At the top of the screen is the tag structure of this document and, at the bottom, a pane that gives the attributes that can be used with the <P> tag. Click on the attribute and, where appropriate a drop down menu offering alternatives appears, as in Figure 3, where the VALIGN attribute's alternatives are shown. Select your value, left click in the tag area of the edit pane and the attribute is automatically entered.

Tag attributes

Figure 3: Attribute menu

Nor is this the end of the editing aids, when entering tags, either by selection from the Quick Bar or by typing, pop-up menus appear to guide you. For example type < and Figure 4 appears beside the cursor from which you can select the appropriate tag. Enter <P>, press the spacebar and Figure 5 pops up giving the attributes for <P>, and, if you select an attribute, another pop-up menu gives you the possible values. Naturally, if you don't want this feature, you can turn it off.

Tag menu Attribute menu
Figure 4: Pop-up
tag menu
Figure 5: Pop-up
attribute menu

The Edit screen has two additional tabs for the Browse and Design views. Clicking on Browse shows the finished form of the page in a browser screen (either the browser built into the package, or Internet Explorer 4.0 if you have it), while the Design screen is an editable Browser view.  The manual notes that:

In HomeSite 4.0, Allaire has introduced the "Design View", a visual development mode. This new feature is being introduced as a productivity enhancement and is not a new strategic direction for HomeSite. This is not an attempt to target users who do not want to learn/use HTML who are probably better off using a WYSIWYG tools such as FrontPage. In some situations (prototyping, initial page layout, quick edits, etc.), it is simply more productive to work visually.

I found the WYSIWYG layout useful for putting into this text such symbols as '<' and '>' which have the special function of beginning and ending HTML tags and for which I would have had to discover the HTML equivalent. Using the Design view enabled me to type them in from the keyboard and to find them converted into &lt; and &gt: automatically when I returned to the Edit view.

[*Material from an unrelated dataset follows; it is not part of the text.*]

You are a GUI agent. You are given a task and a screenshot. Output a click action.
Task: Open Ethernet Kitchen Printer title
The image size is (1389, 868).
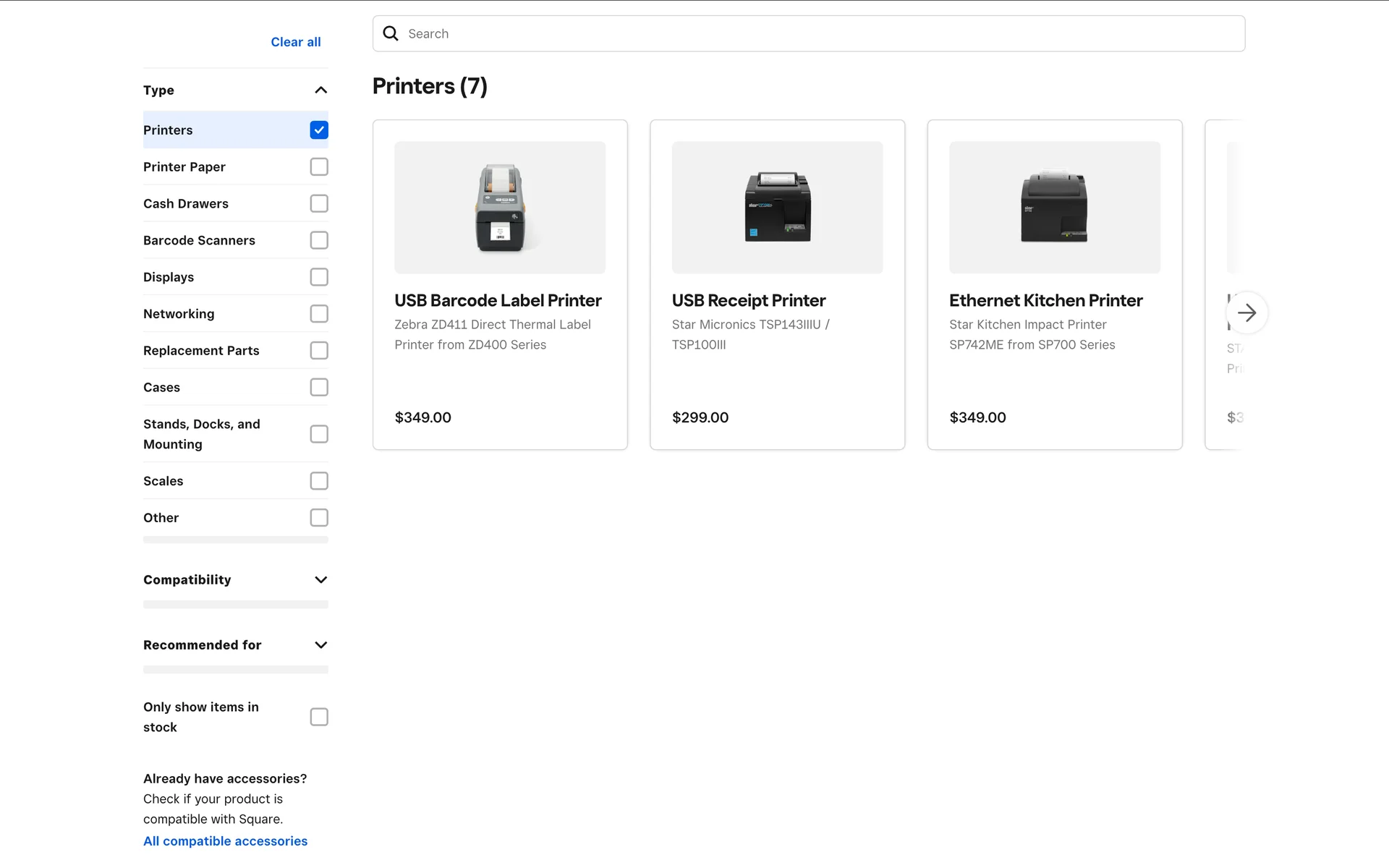click(x=1045, y=300)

There are other features of importance in HomeSite: "Codesweeper" is a very handy device which takes your page and formats the tags, indenting them where appropriate and, if you wish, economising on white space between paragraphs, etc.; there is also a validation routine, the results of which appear in a pane at the base of the Edit window and give useful guidance on how to put problems right; there's a spell-checker which runs very quickly and if you use Microsoft Word, you can use its spell-checker instead, from within HomeSite. No doubt there are other features that I've missed up until now, but I'm sure that I'll be using nothing else but HomeSite in the future.

To begin with, I thought that the extensive Help file had no search or Find routine because it does not appear as part of the Help drop down menu: but, in fact, the Search button is a small icon that appears at tp of the Help pane. However, it did not do me much good, since when I looked for information on 'file transfer' or 'FTP' or 'remote file' it found nothing. Rather strange, when the FTP facility is provided by one of the Resource buttons.In addition to the Help file with the system, Allaire provide a wealth of information at their company site with free support services, including a Knowledge Base and a Support Forum.

All in all, I'm impressed with HomeSite 4.0 - I found it easy to use, it is a fully-featured HTML editor with probably more bells and whistles than many amateurs at the game need. It also has the capability to interact with Allaire's other product, ColdFusion, as well as with the Web development package, Dreamweaver. It comes with a trial version of the latter product and with a number of other third part tools, and a complimentary copy of PaintShop Pro 4.15 - which I prefer to version 5.0, which seems to be less user friendly.My only problem is with the price in the UK: don't ask me why it is listed at almost £30 more in the UK than in the USA - and don't ask me to believe that it costs that much more to ship each copy and hold it in a UK warehouse. I recommend you buy it, but wait until you know someone who is visiting the USA where they will probably be able to pick up a copy discounted by 10-15%.